YOUR GOAL:
Would you please write out each of the entries below exactly, omitting pictures?

*** Opening TASK INPUTS ***

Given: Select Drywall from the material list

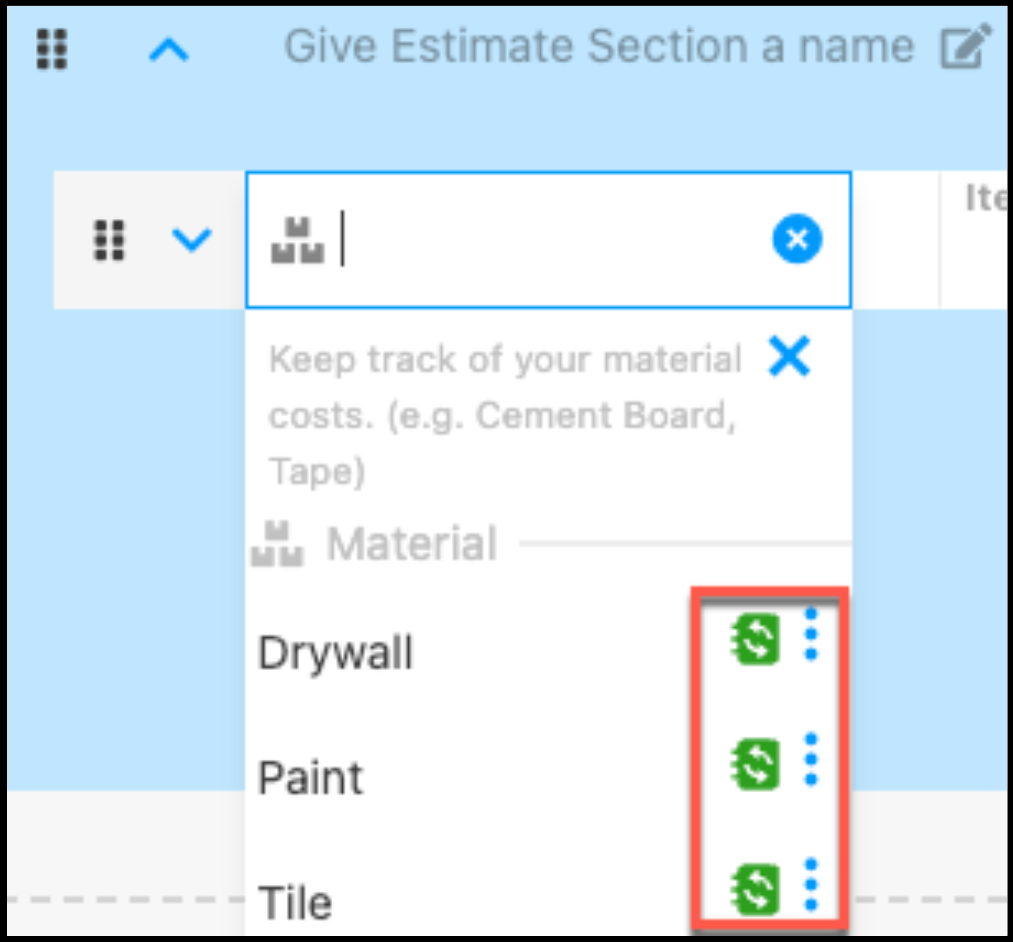Looking at the screenshot, I should [x=336, y=653].
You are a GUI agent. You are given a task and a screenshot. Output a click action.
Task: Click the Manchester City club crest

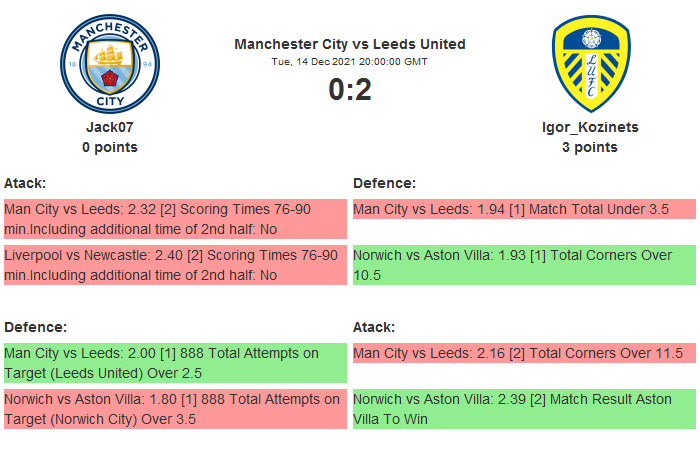[109, 64]
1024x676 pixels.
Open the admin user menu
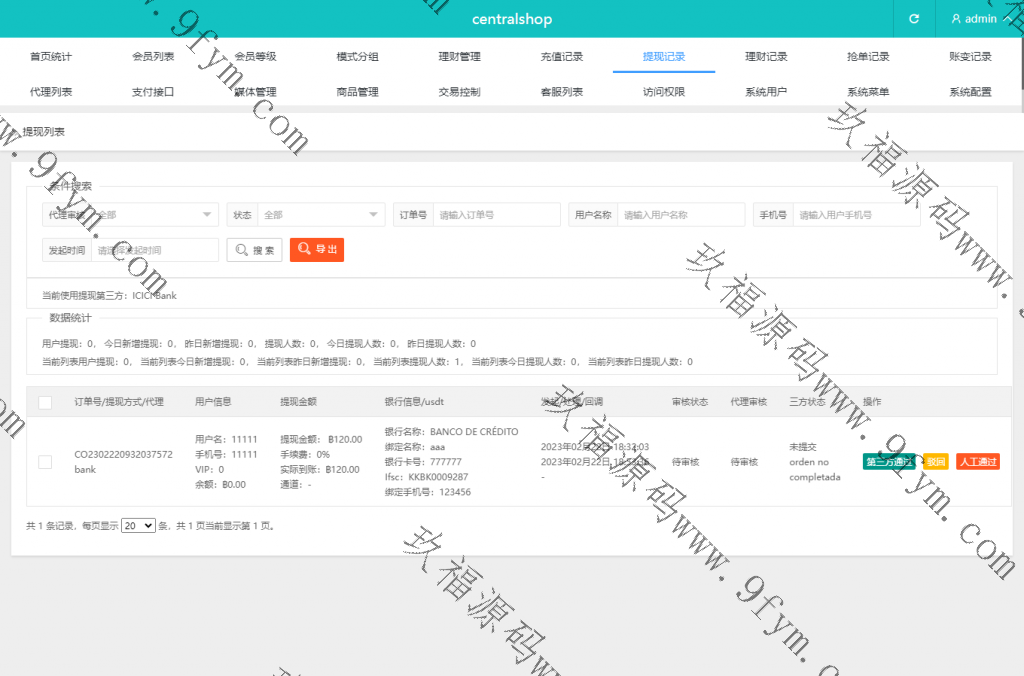[974, 19]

*** Closing TASK INPUTS ***

TASK RESPONSE:
Given: Select Drywall from the material list

Looking at the screenshot, I should [x=336, y=653].
You are a GUI agent. You are given a task and a screenshot. Output a click action.
Task: Click the Manchester City club crest

[109, 64]
1024x676 pixels.
Open the admin user menu
[974, 19]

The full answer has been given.